## Excerpt to read
-- Start --
David Silver - Reinforcement Learning Note 1

Lecture: Introduction to Reinforcement Learning

About Reinforcement Learning

Characteristics of Reinforcement Learning

There is no supervisor, only a reward signal
Feedback is delayed, not instantaneous
Time really matters (sequential)
Agent’s actions affect the subsequent data it receives

The Reinforcement Learning Problem

Rewards

A reward \(R_t\) is a scalar feedback signal
Indicates how well agent is doing at step \(t\)
The agent’s job is to maximize cumulative reward
Reinforcement learning is based on the reward hypothesis

Reward Hypothesis Definition: The goals can be described by the maximization of expected cumulative reward.

If a problem cannot satisfy with the reward hypothesis, it cannot solved by reinforcement learning.

Sequential Decision Making

Goal: Select actions to maximize total future reward
Actions may have long term consequences
Reward may be delayed
It may be better to sacrifice immediate reward to gain more long-term reward

Agent and Environment

At each step \(t\) the agent:
- Executes action \(a_t\)
- Receives observation \(o_t\)
- Receives scalar reward \(r_t\)
The environment:
- Receives action \(a_t\)
- Emits observation \(o_{t+1}\)
- Emits scalar reward \(r_{t+1}\)
\(t\) increments at env. step

History and State

The history is the sequence of observations, actions, and rewards:

\[H_t = a_1, o_1, r_1, \dots, a_t, o_t, r_t\]

What happens next depends on the history:

The agent selects actions
The environment selects observations/rewards

State is the information used to determine what happens next. Formally, state is a function of the history:

\[s_t = f(H_t)\]

Environment State

The environment state \(s_t^e\) is the environment’s private representation. The environment state is not usually visible to the agent. Even if it is visible, it may contain irrelevant information.

Agent State

The agent state \(s_t^a\) is the agent’s internal representation. It can be any function of history.

Information State (Markov State)

An information state (Markov state) contains all useful information from the history.

A state \(s_t\) is Markov if and only if

\[\mathbb{P}[s_{t+1}|s_t] = \mathbb{P}[s_{t+1}|s_1, \dots, s_t]\]

The future is independent of the past given the present. Once the state is known, the history may be thrown away. The state is a sufficient statistic of the future.
-- End --
## Work to do
(1) According to the reinforcement learning notes, what is the agent's job?
(2) Pick up the reinforcement learning notes after their final sentence and write the next part.

## Dataset excerpts
-- Start --
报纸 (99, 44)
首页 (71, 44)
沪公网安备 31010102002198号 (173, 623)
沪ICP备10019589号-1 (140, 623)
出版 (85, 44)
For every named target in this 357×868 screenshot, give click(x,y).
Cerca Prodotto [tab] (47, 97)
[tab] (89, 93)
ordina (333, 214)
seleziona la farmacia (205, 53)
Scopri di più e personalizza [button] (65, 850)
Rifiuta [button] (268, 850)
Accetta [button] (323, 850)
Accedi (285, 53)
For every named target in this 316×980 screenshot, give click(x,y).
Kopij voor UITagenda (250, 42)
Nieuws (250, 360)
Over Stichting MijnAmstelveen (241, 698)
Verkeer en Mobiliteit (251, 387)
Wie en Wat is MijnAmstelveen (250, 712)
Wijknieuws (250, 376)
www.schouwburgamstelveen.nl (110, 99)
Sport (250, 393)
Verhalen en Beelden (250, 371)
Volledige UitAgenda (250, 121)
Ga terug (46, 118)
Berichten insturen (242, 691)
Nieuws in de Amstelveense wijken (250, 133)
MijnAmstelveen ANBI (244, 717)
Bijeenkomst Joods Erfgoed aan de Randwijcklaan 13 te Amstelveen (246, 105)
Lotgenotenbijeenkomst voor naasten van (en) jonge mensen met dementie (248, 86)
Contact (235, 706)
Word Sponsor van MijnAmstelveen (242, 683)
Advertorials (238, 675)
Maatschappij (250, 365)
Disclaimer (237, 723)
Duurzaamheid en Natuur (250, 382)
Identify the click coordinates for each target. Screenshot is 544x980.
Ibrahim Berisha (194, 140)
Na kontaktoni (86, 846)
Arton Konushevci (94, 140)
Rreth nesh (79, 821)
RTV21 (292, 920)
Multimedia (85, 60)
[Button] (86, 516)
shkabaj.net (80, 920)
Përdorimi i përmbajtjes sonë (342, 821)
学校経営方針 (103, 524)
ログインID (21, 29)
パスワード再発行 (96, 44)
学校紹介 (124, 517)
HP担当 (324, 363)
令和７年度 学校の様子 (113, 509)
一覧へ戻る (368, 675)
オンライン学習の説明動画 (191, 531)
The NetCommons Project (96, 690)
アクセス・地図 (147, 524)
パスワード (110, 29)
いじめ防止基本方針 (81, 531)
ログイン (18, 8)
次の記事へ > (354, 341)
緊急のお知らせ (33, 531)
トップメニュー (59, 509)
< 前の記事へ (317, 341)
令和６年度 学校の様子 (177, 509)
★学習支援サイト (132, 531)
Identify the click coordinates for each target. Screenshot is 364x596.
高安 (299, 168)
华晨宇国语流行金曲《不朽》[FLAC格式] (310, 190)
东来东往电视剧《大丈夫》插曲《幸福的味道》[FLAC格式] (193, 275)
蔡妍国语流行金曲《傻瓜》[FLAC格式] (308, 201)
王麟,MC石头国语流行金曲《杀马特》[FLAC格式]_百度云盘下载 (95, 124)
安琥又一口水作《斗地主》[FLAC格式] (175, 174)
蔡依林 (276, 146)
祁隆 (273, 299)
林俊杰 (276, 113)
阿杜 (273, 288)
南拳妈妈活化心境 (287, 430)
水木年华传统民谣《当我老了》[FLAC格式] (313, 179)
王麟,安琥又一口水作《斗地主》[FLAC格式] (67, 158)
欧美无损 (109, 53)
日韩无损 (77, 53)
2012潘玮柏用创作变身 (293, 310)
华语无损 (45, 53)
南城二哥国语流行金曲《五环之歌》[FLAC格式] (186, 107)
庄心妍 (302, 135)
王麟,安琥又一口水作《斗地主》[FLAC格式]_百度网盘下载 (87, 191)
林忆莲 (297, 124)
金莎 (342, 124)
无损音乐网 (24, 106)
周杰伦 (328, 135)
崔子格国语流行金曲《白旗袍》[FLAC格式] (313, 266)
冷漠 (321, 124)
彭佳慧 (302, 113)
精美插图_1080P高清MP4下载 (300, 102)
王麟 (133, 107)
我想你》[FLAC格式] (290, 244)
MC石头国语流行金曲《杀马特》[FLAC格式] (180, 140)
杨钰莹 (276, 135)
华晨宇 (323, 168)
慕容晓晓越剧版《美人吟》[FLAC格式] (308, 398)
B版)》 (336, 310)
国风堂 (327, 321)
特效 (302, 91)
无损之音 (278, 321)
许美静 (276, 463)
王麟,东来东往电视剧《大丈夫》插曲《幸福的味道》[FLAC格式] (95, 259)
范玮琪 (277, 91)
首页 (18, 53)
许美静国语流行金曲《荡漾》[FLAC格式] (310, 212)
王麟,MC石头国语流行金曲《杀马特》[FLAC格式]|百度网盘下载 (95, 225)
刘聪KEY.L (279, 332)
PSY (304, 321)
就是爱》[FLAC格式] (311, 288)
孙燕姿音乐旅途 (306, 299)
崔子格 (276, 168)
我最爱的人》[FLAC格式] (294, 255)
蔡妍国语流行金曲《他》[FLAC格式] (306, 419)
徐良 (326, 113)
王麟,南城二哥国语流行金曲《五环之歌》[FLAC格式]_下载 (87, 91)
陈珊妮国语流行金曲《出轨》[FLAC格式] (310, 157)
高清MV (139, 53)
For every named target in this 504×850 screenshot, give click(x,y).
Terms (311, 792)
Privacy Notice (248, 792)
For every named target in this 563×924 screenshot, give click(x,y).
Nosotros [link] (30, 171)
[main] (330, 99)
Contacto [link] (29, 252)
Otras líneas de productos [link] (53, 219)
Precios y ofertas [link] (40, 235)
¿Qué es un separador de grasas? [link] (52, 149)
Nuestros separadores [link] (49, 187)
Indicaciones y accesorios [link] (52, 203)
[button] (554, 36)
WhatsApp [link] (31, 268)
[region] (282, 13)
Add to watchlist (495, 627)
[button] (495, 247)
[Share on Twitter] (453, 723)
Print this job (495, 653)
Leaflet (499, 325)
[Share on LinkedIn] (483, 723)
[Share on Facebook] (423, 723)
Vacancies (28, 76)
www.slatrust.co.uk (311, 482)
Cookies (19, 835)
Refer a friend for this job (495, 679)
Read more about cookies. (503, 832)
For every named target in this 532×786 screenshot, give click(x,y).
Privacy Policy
-- End --
## Answers to each task
(1) To maximize cumulative reward.

(2)
Fully Observable Environments

Full observability: agent directly observes environment state

\[o_t = s_t^a = s_t^e\]

Formally, this is a Markov decision process.

Partially Observable Environments

Partial observability: agent indirectly observes environment. Now \(s_t^a \neq \s_t^e\). Formally this is a partially observable markov decision process (POMDP).

Agent must construct its own state representation:

Complete history: \(s_t^a = H_t\)
Beliefs of environment state: \(s_t^a = (\mathbb{P}[s_t^e=s^1], \dots, \mathbb{P}[s_t^e=s^n])\)
Recurrent Neural Network: \(s_t^a=\sigma(s_{t-1}^a W_s + o_tW_o)\)

Inside an RL Agent

Major Components of an RL Agent

Policy: agent’s behavior function
- Its a map from state to action
- Deterministic policy: \(a=\pi (s)\)
- Stochastic policy: \(\pi(a \mid s) = \mathbb{P}[a_t=a \mid s_t =s])
Value function: how good is each state and/or action
- It is used to evaluate the goodness/badness of states
Model: agent’s representation of the environment
- A model predicts what the environment will do next
- Transition model \(\mathcal{P}\) predicts the next state
- Reward model \(\mathcal{R}\) predicts the next reward

Value function:

\[v_\pi(s) = \mathbb{E}_\pi [R_{t+1} + \gamma R_{t+2} + \gamma^2R_{t+3} + \dots \mid s_t=s]\]

Transition model:

\[\mathcal{P}_{ss'}^a=\mathbb{P}[s_{t+1}=s' \mid s_t=s, a_t=a]\]

Reward model:

\[\mathcal{R}_s^a = \mathbb{E}[r_{t+1} \mid s_t=s, a_t=a]\]

Categorizing RL Agents

Value Based
- No Policy (implicit)
- Value Function
Policy Based
- Policy
- No Value Function
Actor Critic
- Policy
- Value Function
Model Free
- Policy and/or Value Function
- No model
Model Based
- Policy and/or Value Function
- Model

Problems Within RL

Two fundamental problems in sequential decision making.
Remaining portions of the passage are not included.